Stray cattle removed from Bandelier
BANDELIER NATIONAL MONUMENT, N.M. (AP)--Bandelier National Monument has finished its first attempt to remove unbranded stray cattle from the monument.
But some of the cattle died, and now monument officials are warning hikers to be aware of decomposing carcasses on the lower section of the Falls Trail and the possibility of scavengers on those carcasses.
Park officials said that as of Dec. 5, predators had not discovered the carcasses, but asked hikers to alert park staff if they see any predators.
The entire area is mountain lion habitat, and hikers should never approach a lion, particularly one feeding on a carcass, the monument said in a news release.
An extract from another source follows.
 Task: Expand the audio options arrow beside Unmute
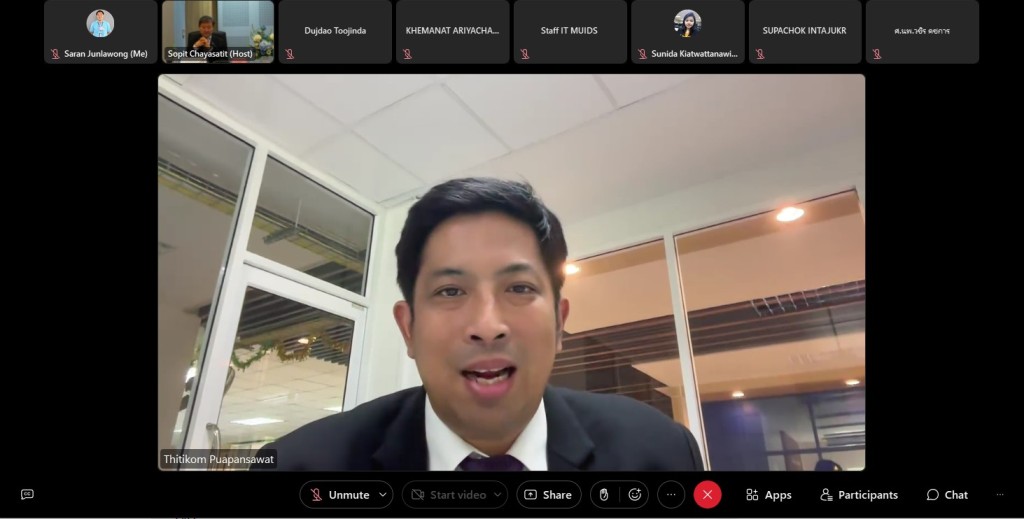383,495
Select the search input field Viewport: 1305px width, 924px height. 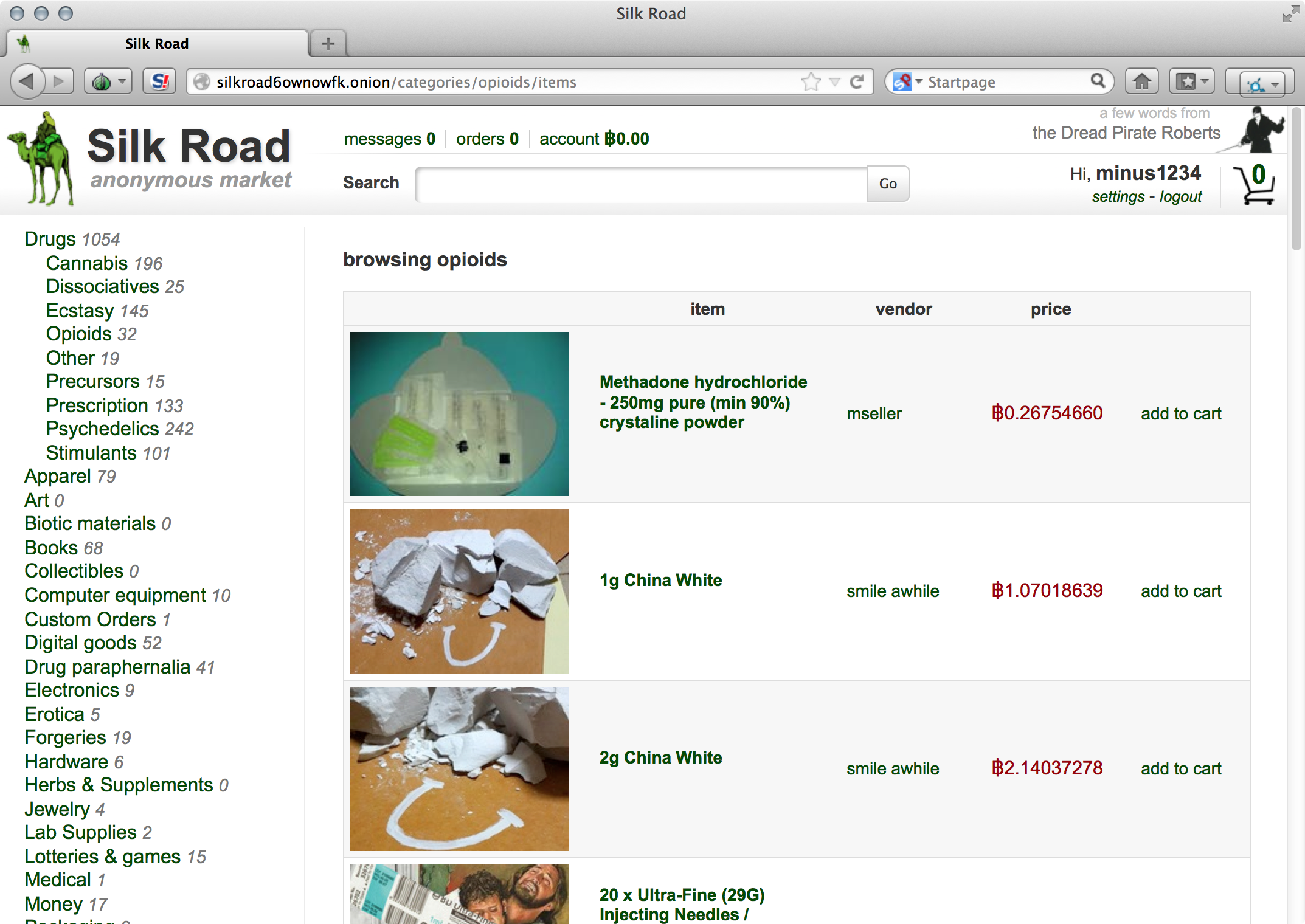640,182
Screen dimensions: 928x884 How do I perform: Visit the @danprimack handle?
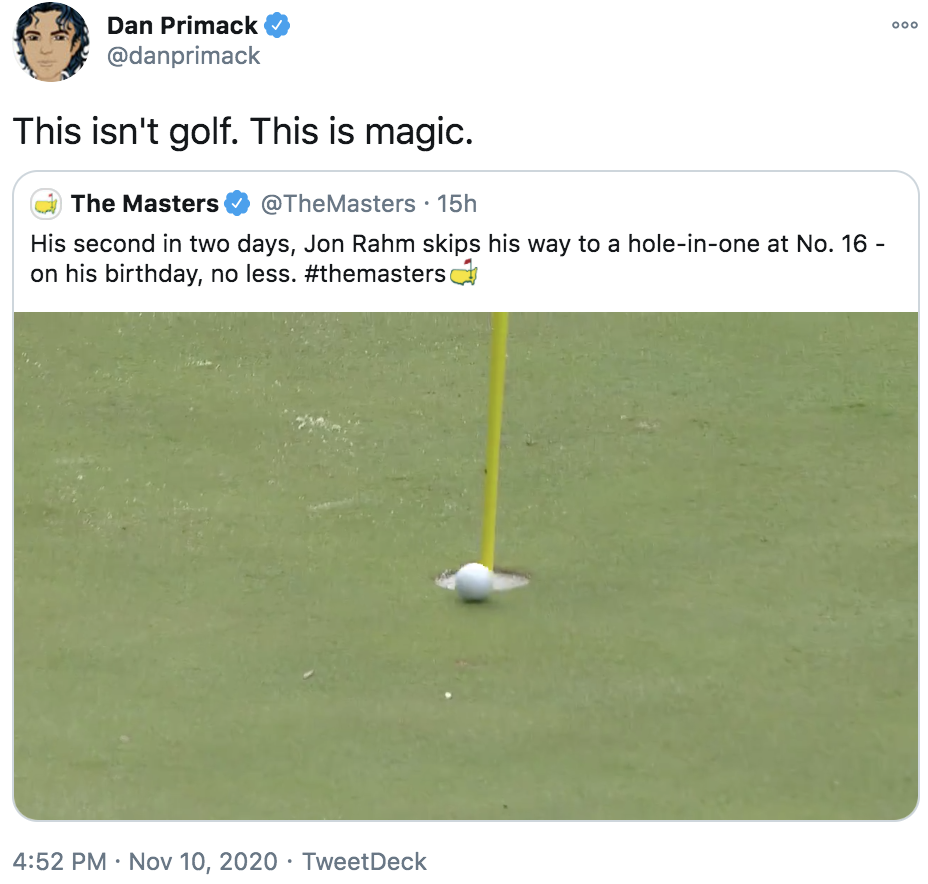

The cattle were removed under an agreement with the New Mexico Livestock Board and were taken to market.
Cowboys on horseback, accompanied by dogs, took nearly a week to clear out some of the more than 20 feral cattle that had been moving between the monument's Falls Trail and Alamo Canyon, Superintendent Brad Traver said Dec. 5.
The cattle, however, were very wild and could not be herded, Bandelier officials said.
The cowboys trapped 11 cattle, and removed four of them the week of Nov. 17. Officials said six other cattle died during attempts to move them up the trail, and a bull had to be shot when it repeatedly threatened the safety of a horse and rider.
Some wild cattle remain along the river corridor, including potentially aggressive bulls. The monument is working with the state Livestock Board to coordinate the removal of the remaining cattle along the Rio Grande.
"Having cattle anywhere in the park is a conflict with our mandates to protect park resources and provide for enjoyable hiking experiences," Traver said.